Ironworkers’ President Joe Hunt Steps Down; Wise Succeeds
A decade after taking over the ironworkers’ union at a particularly low point in its history, General President Joseph J. Hunt, 68, is stepping down, expressing confidence that the union now is one of the most “transparent and progressive” in the building trades. Replacing him—as of Feb. 1 in an expected succession—will be Walter Wise, general secretary since 2008. The union has 125,000 members, according to a spokesman.
Hunt took over the top post of the Washington, D.C.-based International Association of Bridge, Structural, Ornamental and Reinforcing Iron Workers in 2001, several months after the resignation of his predecessor, Jake West, who was under a federal probe for allegedly using union funds to pay for personal expenses. Hunt, union treasurer at the time and a former union district council president in St. Louis, was not involved.
In his acceptance speech then, Hunt referred to “troubling revelations and disturbing truths” about the activities of West and other former union officials (ENR 8/27/01 p. 11). Two years later, West was sentenced in federal court to three years in prison and fined $125,000 for embezzling union pension money.

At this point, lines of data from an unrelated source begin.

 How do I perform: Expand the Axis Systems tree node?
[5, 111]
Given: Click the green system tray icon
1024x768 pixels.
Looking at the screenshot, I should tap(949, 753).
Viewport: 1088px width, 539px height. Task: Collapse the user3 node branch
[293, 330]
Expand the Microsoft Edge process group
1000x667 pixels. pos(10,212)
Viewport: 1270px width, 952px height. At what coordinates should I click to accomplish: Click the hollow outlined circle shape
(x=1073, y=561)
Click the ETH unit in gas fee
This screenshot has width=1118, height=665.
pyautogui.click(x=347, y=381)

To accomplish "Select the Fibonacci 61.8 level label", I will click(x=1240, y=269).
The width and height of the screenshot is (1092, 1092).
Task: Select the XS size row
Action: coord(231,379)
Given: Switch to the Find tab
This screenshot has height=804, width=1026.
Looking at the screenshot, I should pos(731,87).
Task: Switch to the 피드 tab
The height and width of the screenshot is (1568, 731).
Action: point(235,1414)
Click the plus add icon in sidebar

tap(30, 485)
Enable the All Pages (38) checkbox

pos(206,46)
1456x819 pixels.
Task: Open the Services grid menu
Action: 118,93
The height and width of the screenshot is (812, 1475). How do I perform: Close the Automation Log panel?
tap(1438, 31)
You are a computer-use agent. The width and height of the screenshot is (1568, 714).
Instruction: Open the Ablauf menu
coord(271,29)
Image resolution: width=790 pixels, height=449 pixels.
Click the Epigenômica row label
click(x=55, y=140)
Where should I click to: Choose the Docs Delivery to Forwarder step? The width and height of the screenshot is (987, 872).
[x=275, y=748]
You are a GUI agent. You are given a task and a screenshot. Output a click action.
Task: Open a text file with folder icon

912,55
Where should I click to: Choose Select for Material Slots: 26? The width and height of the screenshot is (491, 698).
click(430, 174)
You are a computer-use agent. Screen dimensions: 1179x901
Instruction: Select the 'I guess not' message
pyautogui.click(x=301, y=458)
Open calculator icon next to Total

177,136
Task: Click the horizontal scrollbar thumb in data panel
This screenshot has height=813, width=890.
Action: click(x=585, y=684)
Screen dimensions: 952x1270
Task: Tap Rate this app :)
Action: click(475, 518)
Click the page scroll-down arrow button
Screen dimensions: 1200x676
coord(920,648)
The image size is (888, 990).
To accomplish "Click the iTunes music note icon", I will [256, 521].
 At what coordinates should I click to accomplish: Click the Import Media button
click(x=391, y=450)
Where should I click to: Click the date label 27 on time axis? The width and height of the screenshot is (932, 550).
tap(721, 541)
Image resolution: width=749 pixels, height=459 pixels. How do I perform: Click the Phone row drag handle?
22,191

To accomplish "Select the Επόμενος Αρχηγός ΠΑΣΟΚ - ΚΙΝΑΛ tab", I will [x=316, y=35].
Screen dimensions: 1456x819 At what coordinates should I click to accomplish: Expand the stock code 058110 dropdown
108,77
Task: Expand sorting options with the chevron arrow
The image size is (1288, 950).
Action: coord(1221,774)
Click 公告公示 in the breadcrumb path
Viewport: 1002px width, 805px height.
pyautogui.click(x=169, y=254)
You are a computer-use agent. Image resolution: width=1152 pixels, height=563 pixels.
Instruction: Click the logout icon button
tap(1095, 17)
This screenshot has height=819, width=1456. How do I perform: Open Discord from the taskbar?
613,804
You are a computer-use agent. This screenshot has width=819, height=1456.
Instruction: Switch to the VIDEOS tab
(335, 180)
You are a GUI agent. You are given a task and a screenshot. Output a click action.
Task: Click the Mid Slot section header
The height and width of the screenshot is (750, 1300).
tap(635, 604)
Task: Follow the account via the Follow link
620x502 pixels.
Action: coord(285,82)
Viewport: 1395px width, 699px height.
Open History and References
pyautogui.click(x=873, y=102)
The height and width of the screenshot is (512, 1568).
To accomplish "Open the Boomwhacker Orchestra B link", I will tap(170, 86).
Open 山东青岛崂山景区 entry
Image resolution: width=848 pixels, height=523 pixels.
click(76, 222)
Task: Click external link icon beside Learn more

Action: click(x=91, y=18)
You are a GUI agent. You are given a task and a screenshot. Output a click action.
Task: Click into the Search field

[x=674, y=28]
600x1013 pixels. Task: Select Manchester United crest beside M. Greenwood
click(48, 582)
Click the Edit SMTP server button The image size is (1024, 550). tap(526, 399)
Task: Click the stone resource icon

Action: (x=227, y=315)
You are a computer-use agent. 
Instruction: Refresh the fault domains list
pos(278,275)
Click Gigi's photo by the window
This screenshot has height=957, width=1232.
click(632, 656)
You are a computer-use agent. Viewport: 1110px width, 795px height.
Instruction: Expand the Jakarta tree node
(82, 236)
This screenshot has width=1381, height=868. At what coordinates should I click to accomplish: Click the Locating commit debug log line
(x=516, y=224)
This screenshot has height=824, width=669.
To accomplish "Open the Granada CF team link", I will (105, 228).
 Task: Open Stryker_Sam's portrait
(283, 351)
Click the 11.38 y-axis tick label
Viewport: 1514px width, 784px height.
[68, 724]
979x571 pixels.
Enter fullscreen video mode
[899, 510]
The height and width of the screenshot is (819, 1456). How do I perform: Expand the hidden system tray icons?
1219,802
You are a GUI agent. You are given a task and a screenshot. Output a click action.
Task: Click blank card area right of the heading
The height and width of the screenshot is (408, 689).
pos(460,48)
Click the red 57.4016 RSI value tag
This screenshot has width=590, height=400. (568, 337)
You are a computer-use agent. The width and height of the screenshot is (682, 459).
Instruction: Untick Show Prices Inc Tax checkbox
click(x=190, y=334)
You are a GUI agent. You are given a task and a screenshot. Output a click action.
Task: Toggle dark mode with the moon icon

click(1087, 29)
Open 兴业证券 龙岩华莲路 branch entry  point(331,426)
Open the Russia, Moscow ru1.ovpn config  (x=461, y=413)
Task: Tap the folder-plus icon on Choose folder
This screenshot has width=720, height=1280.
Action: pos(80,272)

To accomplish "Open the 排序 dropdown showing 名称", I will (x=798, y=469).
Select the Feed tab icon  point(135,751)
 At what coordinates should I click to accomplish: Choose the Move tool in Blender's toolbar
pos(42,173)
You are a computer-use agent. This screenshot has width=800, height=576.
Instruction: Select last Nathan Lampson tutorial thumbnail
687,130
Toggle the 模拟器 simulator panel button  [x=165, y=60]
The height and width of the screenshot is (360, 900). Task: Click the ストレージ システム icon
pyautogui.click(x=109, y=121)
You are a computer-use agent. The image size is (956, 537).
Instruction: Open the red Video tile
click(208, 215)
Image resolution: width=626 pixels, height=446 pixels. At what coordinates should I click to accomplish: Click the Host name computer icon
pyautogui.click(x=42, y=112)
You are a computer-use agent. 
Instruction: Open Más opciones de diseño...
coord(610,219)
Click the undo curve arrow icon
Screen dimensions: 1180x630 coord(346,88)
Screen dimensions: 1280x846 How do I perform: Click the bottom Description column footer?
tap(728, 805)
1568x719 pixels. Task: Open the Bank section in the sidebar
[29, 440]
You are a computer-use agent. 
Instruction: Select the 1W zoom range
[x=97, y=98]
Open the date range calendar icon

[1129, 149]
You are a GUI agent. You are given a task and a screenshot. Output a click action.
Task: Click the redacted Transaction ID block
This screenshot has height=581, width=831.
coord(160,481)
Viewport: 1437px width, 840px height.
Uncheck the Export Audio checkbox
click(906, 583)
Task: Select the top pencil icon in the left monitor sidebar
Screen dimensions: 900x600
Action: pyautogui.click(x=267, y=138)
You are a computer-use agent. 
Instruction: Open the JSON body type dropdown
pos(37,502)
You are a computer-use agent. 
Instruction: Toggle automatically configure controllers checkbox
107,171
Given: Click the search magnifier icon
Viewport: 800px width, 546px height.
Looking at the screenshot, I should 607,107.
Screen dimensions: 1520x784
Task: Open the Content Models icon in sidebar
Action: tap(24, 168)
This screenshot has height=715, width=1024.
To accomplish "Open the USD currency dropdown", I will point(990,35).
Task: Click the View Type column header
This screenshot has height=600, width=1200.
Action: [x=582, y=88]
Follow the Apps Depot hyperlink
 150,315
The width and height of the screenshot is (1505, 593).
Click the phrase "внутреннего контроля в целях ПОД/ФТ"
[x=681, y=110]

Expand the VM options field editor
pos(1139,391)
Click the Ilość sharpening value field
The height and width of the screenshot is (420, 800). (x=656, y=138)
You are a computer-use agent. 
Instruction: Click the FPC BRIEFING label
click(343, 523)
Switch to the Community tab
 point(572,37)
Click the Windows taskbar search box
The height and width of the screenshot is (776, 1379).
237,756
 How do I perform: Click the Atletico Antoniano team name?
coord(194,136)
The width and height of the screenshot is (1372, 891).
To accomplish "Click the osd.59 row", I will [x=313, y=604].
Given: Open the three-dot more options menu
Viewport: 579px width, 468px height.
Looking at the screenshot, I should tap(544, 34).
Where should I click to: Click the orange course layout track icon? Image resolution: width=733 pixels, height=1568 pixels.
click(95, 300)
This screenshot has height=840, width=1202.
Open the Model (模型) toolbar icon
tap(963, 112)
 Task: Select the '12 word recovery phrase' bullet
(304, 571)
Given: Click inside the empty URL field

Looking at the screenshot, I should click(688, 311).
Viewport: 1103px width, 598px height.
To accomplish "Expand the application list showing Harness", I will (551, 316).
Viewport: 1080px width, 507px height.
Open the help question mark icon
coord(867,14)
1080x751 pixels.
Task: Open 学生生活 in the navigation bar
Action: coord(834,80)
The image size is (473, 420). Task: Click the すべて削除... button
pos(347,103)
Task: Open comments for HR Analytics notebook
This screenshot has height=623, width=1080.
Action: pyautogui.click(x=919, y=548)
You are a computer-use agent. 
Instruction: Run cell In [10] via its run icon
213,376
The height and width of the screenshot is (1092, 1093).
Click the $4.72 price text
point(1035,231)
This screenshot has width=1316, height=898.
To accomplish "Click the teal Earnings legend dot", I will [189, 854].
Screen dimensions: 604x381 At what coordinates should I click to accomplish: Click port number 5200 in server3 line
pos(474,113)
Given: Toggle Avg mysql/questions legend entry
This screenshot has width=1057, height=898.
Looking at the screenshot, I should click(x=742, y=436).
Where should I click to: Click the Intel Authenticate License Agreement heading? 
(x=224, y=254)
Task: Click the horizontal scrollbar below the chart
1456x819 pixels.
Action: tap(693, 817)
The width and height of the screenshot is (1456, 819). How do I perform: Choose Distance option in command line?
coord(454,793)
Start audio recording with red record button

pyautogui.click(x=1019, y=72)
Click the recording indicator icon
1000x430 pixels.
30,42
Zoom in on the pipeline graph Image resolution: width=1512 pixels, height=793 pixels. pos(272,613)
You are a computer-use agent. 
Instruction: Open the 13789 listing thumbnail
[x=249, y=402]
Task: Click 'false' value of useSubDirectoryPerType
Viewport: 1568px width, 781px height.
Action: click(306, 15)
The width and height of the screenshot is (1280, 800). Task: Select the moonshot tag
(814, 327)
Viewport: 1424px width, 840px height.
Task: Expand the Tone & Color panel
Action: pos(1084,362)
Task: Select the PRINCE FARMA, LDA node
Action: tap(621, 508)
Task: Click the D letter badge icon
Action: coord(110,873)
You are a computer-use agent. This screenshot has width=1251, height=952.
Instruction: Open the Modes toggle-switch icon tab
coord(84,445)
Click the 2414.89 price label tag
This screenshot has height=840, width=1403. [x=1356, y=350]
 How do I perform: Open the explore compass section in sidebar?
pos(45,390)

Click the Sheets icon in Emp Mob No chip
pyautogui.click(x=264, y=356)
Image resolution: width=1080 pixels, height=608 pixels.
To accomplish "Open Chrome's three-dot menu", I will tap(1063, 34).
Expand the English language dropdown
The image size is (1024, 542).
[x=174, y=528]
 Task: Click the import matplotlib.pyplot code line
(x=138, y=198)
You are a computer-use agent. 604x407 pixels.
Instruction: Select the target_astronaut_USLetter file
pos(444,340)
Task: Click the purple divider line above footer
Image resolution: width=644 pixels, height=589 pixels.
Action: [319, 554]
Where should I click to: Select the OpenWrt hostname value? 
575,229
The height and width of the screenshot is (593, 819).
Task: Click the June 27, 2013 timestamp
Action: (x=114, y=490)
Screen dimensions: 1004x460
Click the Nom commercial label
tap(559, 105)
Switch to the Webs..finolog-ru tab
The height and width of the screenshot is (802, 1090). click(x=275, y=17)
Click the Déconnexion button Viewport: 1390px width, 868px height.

Hunt was challenged by an Ohio union official for the presidency, but he later won praise from federal officials for posting the union’s financial disclosure forms on its website. He says he will remain chairman of Washington-based Union Labor Life Insurance Co. which had also faced ethical issues before he joined its board in 2006.
Hunt says he will continue to work with the Ironworker Management Progressive Action Cooperative Trust, a labor-management unit launched during his tenure that seeks to increase union market share.
Wise, 59, is formerly president of the union’s mid-Atlantic district council and studied engineering at Virginia Polytechnic Institute and State University, Blacksburg. He is challenging union leadership to double market share in 10 years.